__WHAT THE TASK REQUIRES__: In the text below about the storytelling workshop, where was the workshop hosted?

__TEXT SECTION__:
.....

Artistic Director Ju Gosling aka ju90 writes: Today we hosted a storytelling workshop by Liz Porter at St Mark’s Community Centre in Beckton. Liz began the workshop with an excerpt from Wednesday’s show, Learning to See, which described her arrival at a ‘special’ boarding school. In response, a number of participants felt moved to share something of their own backgrounds and histories.
For disabled people, telling our own stories is an experience that is fraught with difficulty. This may difficulty may be cultural, in communities where disability is hidden away and seen as shameful – although in my experience, that includes the UK.
More often, though, it is a question of choice. In all sorts of ways, disabled people are continually being made to provide every detail of our personal lives for scrutiny on demand — what I called in 1997 ‘My Not-So-Secret Life as a Cyborg’.
Class and cash are no protection against this constant invasion of privacy; just try traveling on a train, let alone a plane, as a wheelchair user without being forced to provide all sorts of personal information first. We are all storytellers, whether we like it or not.
And yet there are all sorts of difficult and painful feelings that may accompany the inevitable embarrassment and humiliation of being forced to re-tell our personal histories to the medical and social care professions/government agencies/every petty bureaucrat imaginable. Impairments may be associated with personal tragedies, or with rejection and hardships. They are also very seldom easy to explain, not least to people we’ve never met before, and who have no understanding of what we are talking about.
Despite this, though, we are seen as public property, with every stranger also feeling entitled to stop you in the street and ask ‘What’s wrong with you?’ ‘If I answer truthfully that “My eldest cat went missing on Bonfire Night and is now presumed dead”, they simply look baffled.

.....

__MATERIAL PROVIDED__:
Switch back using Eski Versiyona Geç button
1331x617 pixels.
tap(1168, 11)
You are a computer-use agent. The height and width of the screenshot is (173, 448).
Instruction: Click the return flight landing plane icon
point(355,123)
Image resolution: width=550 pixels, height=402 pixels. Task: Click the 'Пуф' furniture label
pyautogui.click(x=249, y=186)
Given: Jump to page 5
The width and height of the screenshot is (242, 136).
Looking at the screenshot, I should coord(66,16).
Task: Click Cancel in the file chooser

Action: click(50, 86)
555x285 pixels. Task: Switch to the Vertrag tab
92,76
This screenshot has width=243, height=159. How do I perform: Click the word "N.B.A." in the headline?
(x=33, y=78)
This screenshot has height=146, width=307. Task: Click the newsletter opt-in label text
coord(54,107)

.....

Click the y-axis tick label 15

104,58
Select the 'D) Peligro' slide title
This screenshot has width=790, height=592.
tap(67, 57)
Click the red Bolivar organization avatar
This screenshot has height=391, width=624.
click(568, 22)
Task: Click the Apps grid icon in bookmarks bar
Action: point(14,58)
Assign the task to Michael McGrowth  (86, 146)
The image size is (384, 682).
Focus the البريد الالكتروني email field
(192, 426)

.....

__EXPECTED ANSWER__: St Mark's Community Centre in Beckton